[Exercise requirements]
Lines from the one with "The width and" through the end of the records, and no others, are what the answer should contain, copied exactly; please keep pictures out.

*** Block opens ***

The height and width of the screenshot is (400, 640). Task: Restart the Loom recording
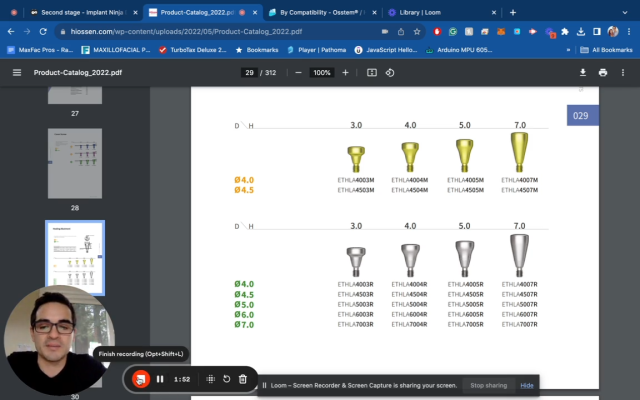(x=227, y=379)
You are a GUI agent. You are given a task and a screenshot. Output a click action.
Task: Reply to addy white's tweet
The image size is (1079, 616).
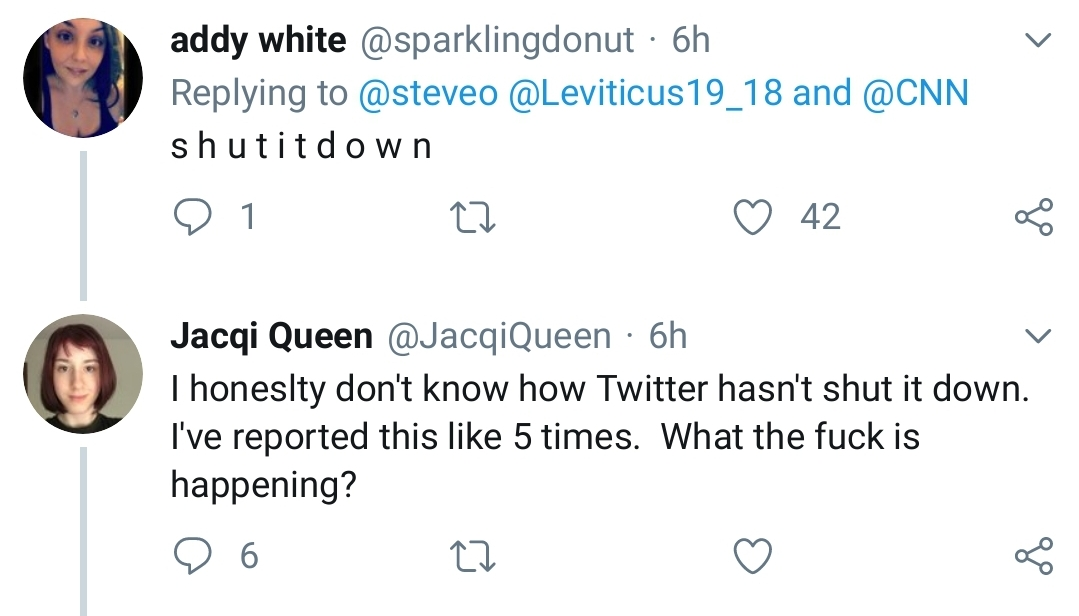click(191, 216)
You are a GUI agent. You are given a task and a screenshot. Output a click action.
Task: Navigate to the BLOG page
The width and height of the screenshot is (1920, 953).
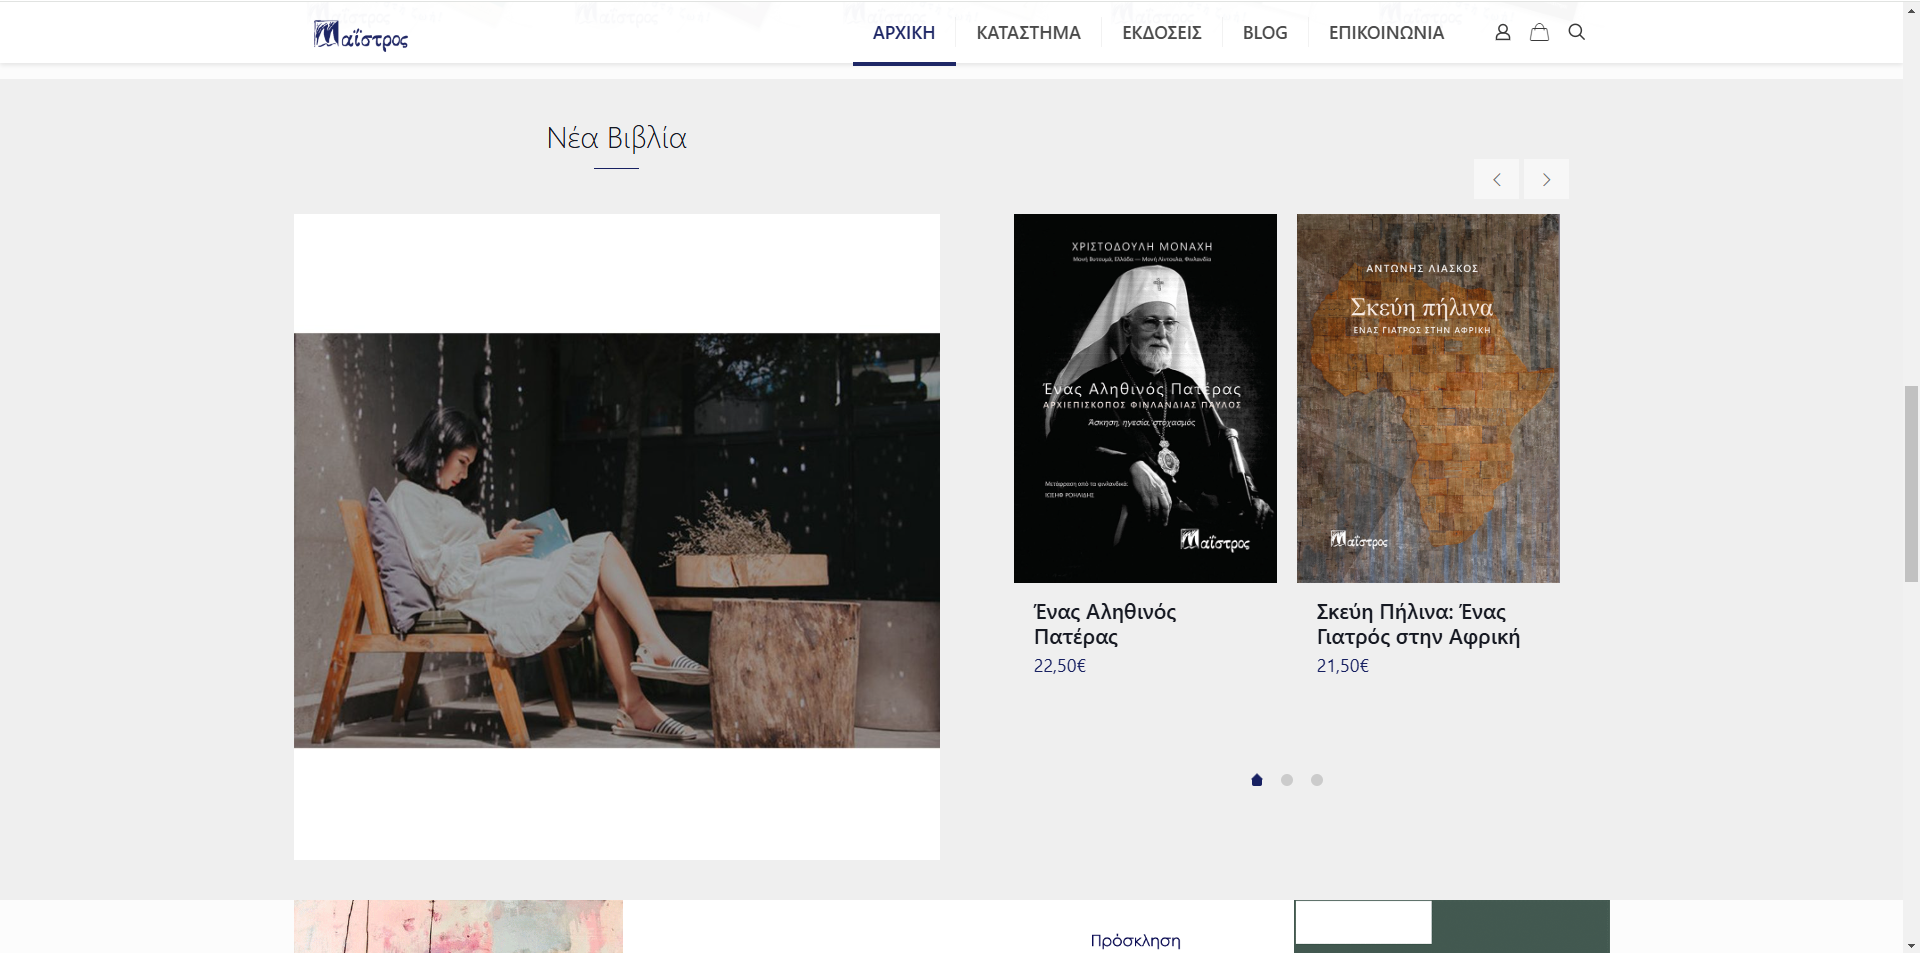(x=1264, y=33)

*** Block closes ***

[Your response]
The width and height of the screenshot is (1920, 953).
(x=1264, y=33)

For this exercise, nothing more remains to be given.